Corum Jhaelen Irsei - którego prawe oko zakrywała wysadzana ciemnymi klejnotami przepaska, tak iż przypominało oko owada, lewe zaś, naturalne, miało kształt wielkiego migdału z żółtym środkiem i purpurową otoczką - był bez wątpienia Vadhaghiem. Miał wąską, wydłużoną czaszkę, spiczasty podbródek i małe, wąskie uszy pozbawione płatków, ściśle przylegające do głowy. Jego włosy były niezwykle jasne, bielsze niż u najbielszych dziewic Mabdenu. Miał szerokie, pełne wargi i jasnoróżową skórę o złotawym odcieniu. Byłby przystojny, gdyby nie szpecący go brak prawego oka i dziwny, zawzięty grymas ust. Była też dziwaczna ręka, często spoczywająca na rękojeści miecza, widoczna kiedy odrzucał do tyłu szkarłatną szatę.

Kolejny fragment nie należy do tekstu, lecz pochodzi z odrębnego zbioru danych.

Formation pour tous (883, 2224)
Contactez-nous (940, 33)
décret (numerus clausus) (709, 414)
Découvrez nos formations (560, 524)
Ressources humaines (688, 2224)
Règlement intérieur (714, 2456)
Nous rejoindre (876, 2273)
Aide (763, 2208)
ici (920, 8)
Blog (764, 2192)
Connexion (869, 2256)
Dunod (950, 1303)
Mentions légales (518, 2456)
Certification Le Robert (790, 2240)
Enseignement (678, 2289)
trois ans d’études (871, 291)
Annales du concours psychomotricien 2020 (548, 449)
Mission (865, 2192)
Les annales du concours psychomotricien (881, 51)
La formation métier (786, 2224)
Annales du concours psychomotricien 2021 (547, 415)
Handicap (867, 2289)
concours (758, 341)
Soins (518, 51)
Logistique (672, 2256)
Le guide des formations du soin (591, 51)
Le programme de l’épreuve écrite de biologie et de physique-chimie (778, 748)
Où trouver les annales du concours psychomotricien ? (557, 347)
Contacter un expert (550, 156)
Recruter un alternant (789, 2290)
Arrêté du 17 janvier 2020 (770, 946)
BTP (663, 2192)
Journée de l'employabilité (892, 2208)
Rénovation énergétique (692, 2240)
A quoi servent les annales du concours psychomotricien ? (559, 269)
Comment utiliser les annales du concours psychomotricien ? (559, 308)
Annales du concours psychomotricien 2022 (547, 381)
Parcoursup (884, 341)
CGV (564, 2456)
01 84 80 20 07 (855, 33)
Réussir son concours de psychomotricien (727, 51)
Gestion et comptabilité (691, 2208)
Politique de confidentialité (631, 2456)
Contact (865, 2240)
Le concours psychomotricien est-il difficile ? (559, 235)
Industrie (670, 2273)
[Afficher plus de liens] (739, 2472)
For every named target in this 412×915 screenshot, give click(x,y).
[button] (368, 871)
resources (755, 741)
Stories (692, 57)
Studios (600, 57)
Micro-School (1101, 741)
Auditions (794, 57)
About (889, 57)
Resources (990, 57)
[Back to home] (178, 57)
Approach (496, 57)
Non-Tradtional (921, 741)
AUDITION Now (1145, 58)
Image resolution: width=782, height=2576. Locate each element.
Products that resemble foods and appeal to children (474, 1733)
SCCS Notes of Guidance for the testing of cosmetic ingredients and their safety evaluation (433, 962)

Ta lewa ręka miała sześć palców i zdawało się, że okrywa ją przyozdobiona klejnotami rękawica - choć w istocie „klejnoty” stanowiły skórę dłoni. Ta złowieszcza ręka zgniotła serce Kawalera Mieczy, Ariocha, Księcia Chaosu, umożliwiając powrót Arkyna, Władcy Ładu.

Corum zdawał się przytłoczony uczuciem zemsty - i w rzeczy samej poprzysiągł pomścić swą wymordowaną rodzinę przez zabicie Hrabiego Glandytha-a-Krae, sługi Lyra-a-Brode, Króla Kalenwyru, który władał południowo--wschodnią częścią ziem niegdyś rządzonych przez Vad-haghów. Przysiągł również stać po stronie Sił Ładu przeciw Siłom Chaosu - którym służyli Lyr i jego poddani. Świadomość złożonej obietnicy przydawała mu męstwa i powagi, ale także przytłaczała jego duszę ogromnym ciężarem. Ciągły niepokój budziła w nim też myśl o potędze zaszczepionej w jego ciało - Mocy Ręki i Oka.

Margrabina Rhalina była piękna i bardzo kobieca. Jej delikatną twarz okalały gęste, czarne loki. Miała wielkie, ciemne oczy i pełne, namiętne usta. Ją także niepokoiły magiczne dary zmarłego czarnoksiężnika Shoola, ale starała się o nich nie myśleć, tak jak wcześniej nie pozwalała sobie na rozpacz po stracie męża, kiedy ten utonął w katastrofie statku, płynąc do Lywm-an-Eshu, kraju, któremu służył, a który stopniowo pochłaniało morze.

Śmiała się częściej niż Corum, co podnosiło go na duchu, gdyż niegdyś i on był niewinny i radosny, teraz zaś z tęsknotą wspominał swoją niewinność. Jednak te wspomnienia mieszały się z innymi - ze wspomnieniami jego pomordowanych najbliższych, okaleczonych i pohańbionych, rozciągniętych na murawie obok płonącego Zamku Erom, i Glandytha wymachującego mieczem ociekającym krwią Vadhaghów. Te okrutne obrazy przesłaniały sceny z wcześniejszego, beztroskiego życia. Nieustannie kołatały mu się po głowie, czasem całkowicie opanowując jego myśli, kiedy indziej zaś czając się w mrocznych zakamarkach pamięci, gotowe odżyć w sposobnej chwili. Kiedy tylko słabła w nim żądza zemsty, zawsze rozpalały ją na nowo. Ogień, krew i strach; rydwany Denledhysów - spiż, żelazo i czyste złoto; małe kudłate koniki i krzepcy, brodaci wojownicy w zbrojach zabranych Vadhaghom, otwierający czerwone usta, by wydać dziki ryk tryumfu, kiedy stare mury Zamku Erorn pękały i waliły się w gruzy pośród szalejących płomieni - chwila, gdy poznał, czym jest strach i nienawiść...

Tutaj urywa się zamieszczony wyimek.